Nigeria welcomes you with fury. Its embrace is a hot liquid discomfort that attacks the second you enter its loud borders. The sun is constantly angry. The air is a hive of dust and contamination designed to upset one’s skin. The noise is its own customized assault too—buy this buy that, move out of the way, horns crying out. While many have accepted this agitated, cacophonous reality, they have also refused to let it prevent their pursuit of enjoyment.
Enjoyment, to Nigerians, is breathing. Excess is favored over minimalism. A pot belly is regarded as a sign of good living. It is hard and easy to see why we are so devoted to the art of enjoying in my country. We were raised in a special hell of poor governance and terrible infrastructure. But, it seems over the past few years, things have escalated from worse to truly terrible. In true fashion, so has our appetite for joy.
I noticed it when I walked out the doors of the Nnamdi Azikiwe International Airport in Abuja, after almost a year away in the pearl of Africa, Uganda. There, I had lived seven hours from the capital in a remote eastern village surrounded by mountains, in a cooler climate. Now I was coming back to my family, to spend time recuperating from the isolation and reconnecting with all my loved ones.
Abuja is right in the middle of Nigeria. Meteorologists have described the weather as tropical, of the dry grassland savannah. For the lay Nigerian, we experience this as more dry heat than rain. Years ago, my family had moved to Abuja from Lagos; I had chosen to stay in Lagos, save for my time spent outside Nigeria. My most lasting experience with Abuja had been the five months I spent working for a nonprofit in 2017. Back then, the weather was fairly temperate; the electricity was almost regular and whatever traffic existed didn’t severely diminish our lives. In many ways, it was an opposite to the frenzy and difficulty of Lagos, where I’ve spent most of my life and worked after school. I expected the same of Abuja on my return.

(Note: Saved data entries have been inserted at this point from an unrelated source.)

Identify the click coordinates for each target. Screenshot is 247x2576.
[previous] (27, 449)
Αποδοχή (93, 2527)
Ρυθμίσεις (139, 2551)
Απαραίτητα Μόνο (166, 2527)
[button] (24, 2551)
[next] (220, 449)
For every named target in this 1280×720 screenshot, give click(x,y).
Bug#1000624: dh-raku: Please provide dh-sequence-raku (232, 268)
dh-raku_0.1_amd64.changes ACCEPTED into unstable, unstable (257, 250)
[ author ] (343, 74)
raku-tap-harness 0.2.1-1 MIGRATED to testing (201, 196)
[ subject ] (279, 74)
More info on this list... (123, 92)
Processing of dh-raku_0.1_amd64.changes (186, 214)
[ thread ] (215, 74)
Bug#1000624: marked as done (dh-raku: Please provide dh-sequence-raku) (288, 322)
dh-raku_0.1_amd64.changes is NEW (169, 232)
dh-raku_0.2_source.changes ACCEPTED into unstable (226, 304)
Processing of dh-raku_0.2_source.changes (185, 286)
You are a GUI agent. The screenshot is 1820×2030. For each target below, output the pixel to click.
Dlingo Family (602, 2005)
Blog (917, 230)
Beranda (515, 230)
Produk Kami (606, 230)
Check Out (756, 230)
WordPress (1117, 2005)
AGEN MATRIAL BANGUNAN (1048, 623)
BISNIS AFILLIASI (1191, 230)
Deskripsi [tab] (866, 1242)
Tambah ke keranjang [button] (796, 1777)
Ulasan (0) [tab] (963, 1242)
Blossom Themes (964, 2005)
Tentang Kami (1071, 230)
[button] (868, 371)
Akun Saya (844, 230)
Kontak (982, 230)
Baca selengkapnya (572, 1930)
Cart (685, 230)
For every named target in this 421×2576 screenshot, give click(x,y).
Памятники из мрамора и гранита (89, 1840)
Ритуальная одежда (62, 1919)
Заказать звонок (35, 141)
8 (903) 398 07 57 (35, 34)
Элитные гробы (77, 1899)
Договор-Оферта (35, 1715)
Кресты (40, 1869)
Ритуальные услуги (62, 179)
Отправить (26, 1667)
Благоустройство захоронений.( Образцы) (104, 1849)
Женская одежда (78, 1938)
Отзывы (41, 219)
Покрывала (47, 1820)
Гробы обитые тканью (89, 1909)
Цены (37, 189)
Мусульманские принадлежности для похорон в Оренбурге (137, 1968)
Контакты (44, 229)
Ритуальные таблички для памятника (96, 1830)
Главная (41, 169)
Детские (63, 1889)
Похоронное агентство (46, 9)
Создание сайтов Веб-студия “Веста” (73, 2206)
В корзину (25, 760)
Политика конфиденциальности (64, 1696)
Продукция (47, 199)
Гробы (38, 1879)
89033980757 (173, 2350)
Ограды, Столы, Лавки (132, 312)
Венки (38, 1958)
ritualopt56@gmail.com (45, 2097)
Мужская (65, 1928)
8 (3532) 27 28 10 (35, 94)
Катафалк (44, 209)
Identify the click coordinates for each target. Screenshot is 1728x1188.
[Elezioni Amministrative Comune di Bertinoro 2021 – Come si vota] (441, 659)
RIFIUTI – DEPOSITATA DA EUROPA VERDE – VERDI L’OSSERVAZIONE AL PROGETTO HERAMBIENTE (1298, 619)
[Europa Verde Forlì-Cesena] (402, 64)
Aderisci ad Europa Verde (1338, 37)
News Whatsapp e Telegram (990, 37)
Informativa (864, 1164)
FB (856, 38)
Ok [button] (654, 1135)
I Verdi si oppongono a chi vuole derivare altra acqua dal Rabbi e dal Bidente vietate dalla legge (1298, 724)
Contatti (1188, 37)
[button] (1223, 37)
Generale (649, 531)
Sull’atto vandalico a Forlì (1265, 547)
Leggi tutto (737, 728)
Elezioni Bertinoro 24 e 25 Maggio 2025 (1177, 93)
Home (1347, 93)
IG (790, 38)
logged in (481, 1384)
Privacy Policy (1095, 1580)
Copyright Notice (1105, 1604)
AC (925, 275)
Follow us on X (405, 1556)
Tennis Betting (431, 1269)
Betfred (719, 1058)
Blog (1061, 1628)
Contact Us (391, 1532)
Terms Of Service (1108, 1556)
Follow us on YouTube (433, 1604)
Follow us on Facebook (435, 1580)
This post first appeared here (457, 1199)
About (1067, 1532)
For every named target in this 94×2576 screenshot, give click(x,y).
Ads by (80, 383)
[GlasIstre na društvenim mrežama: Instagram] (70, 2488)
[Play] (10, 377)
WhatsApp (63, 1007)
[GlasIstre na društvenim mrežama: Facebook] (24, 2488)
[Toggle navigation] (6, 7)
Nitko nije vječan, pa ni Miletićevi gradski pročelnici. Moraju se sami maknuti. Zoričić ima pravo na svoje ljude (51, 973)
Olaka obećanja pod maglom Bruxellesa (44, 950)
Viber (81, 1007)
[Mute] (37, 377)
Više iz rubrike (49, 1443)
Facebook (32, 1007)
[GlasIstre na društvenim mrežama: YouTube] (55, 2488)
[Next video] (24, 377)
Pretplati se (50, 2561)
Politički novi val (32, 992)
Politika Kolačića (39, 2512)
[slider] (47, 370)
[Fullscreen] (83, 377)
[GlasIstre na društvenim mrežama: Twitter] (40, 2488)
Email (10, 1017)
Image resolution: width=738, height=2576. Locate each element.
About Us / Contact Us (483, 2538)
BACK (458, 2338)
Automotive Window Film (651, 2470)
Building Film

Yet what welcomed me was ferocity. The heat slapped against my skin and, in my imagination, I felt myself get darker from the assault. Only a few days ago, I was wearing a sweater for most of the day. Now, I was here, learning for the first time that a breeze could be hot. The only respite I found happened as my car sped on the express and the rushing air shifted from hot to tolerable.
In the continuing days, I noticed the electricity supply had taken a descent. Twenty-four, thirty-six, forty-eight hour stretches without power. On a particularly terrible five-day run, my father had to stomp to the power company and insist till he was assigned power technicians (whom he drove back home) to turn our light back on after a rain-damaged electrical line had been repaired (they decided to give people power back in snatches, apparently). Once, in Kampala, over the long December break, a heavy rain affected the electricity for twelve hours. I watched amused as my housemates called and tweeted at the power supply company, Umeme. Lengthy half-day cuts were reserved for more remote areas like mine.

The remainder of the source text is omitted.